Folha de S. Paulo


Seca em SP pode virar rotina, mostra pesquisa

A secura fora da época que quase levou ao colapso o abastecimento de água da Grande São Paulo no começo deste ano de fato foi um evento climático fora de série –mas a situação do problema a longo prazo também não é nada boa, indicam estudos ainda não publicados de cientistas do Inpe (Instituto Nacional de Pesquisas Espaciais).

Fenômenos como o aumento da temperatura média em todo o país desde os anos 1960 ou a diminuição das chuvas na maior parte das áreas que abastecem o sistema Cantareira desde os anos 1980 aumentam a preocupação de que algo parecido com a crise hídrica de 2014-2015 possa se tornar rotina.

Paulo Nobre, meteorologista do Inpe, mostrou esses resultados na reunião anual da SBPC (Sociedade Brasileira para o Progresso da Ciência), realizada em São Carlos.

Ele explicou que não é possível associar qualquer evento climático específico ao aquecimento global, mas destacou que pode-se dizer que as mudanças climáticas globais tornam certos eventos mais prováveis.

Um dos trabalhos ainda inéditos dos pesquisadores do Inpe mostra, por exemplo, o aumento constante das temperaturas médias em todo o país desde os anos 1960 até 2010. O ar mais quente, lembrou Nobre, é capaz de dissolver mais vapor d'água, levando a nuvens mais poderosas e chuvas mais intensas.

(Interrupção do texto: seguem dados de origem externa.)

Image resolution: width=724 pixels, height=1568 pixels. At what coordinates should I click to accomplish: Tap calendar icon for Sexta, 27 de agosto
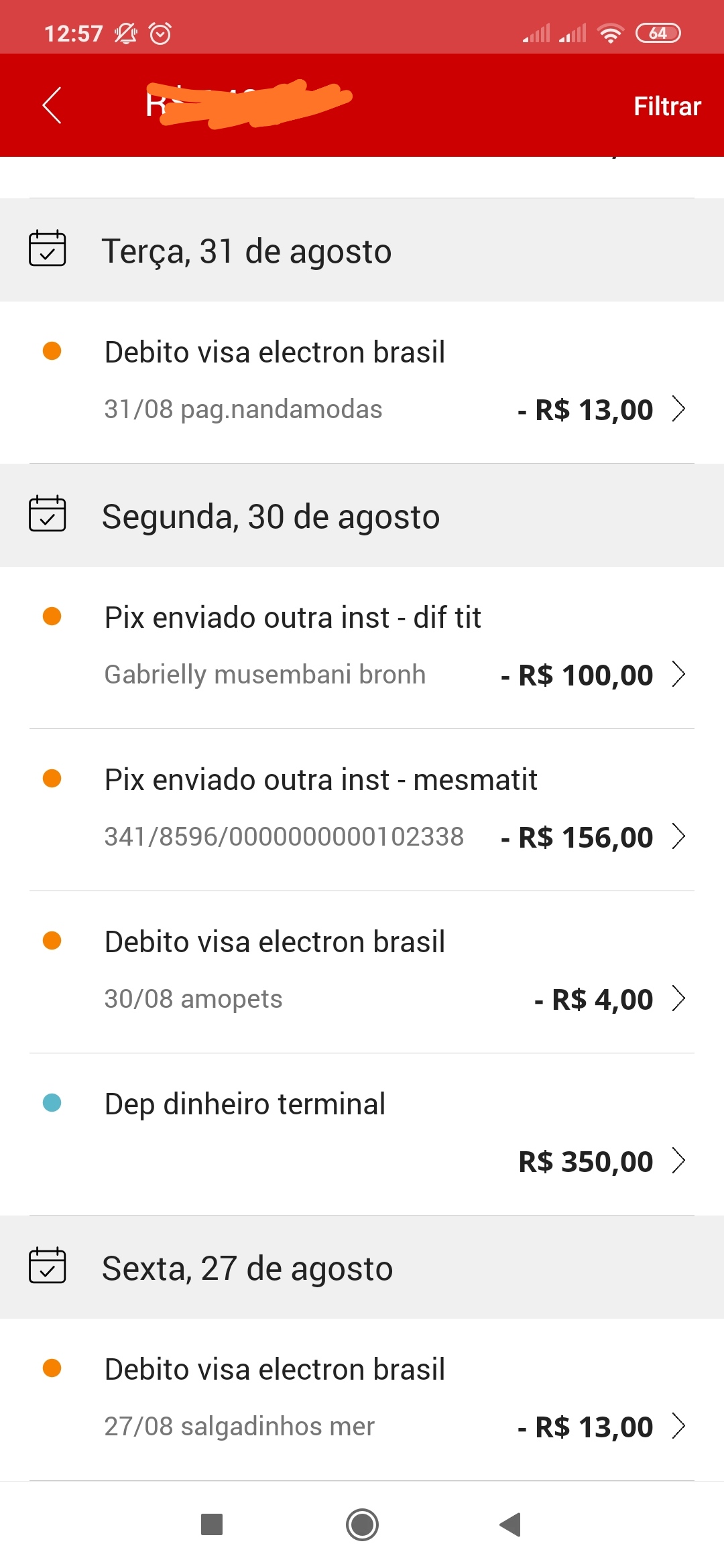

Ocorre, porém, que o fenômeno tem efeito paradoxal: as chuvas podem ficar mais fortes, porém com distribuição mais concentrada –mais tempestades em poucos momentos do ano e menos chuvas suaves e comuns.
Outro estudo preliminar do Inpe tentou examinar como anda a "conta corrente hídrica" do Brasil. A conta incluiria o quanto o país tem recebido de chuva e o uso da água pela atividade humana.

Resultado: com base no clima que prevalecia no país até os anos 1960, a maior parte das regiões do Brasil tem ficado no "cheque especial".

Em escala mais local, a situação não fica muito melhor. Na área que abastece o sistema Cantareira, a média de chuva nos meses de verão é de 1.000 mm. Nesta década, caiu para cerca de 800 mm.

Como não é possível mexer diretamente nos padrões climáticos no curto prazo, Nobre afirma que o melhor remédio é repensar a prioridade dada à cobertura florestal das áreas mais ameaçadas pela falta d'água. A região do Cantareira, por exemplo, perdeu cerca de 80% de sua vegetação original.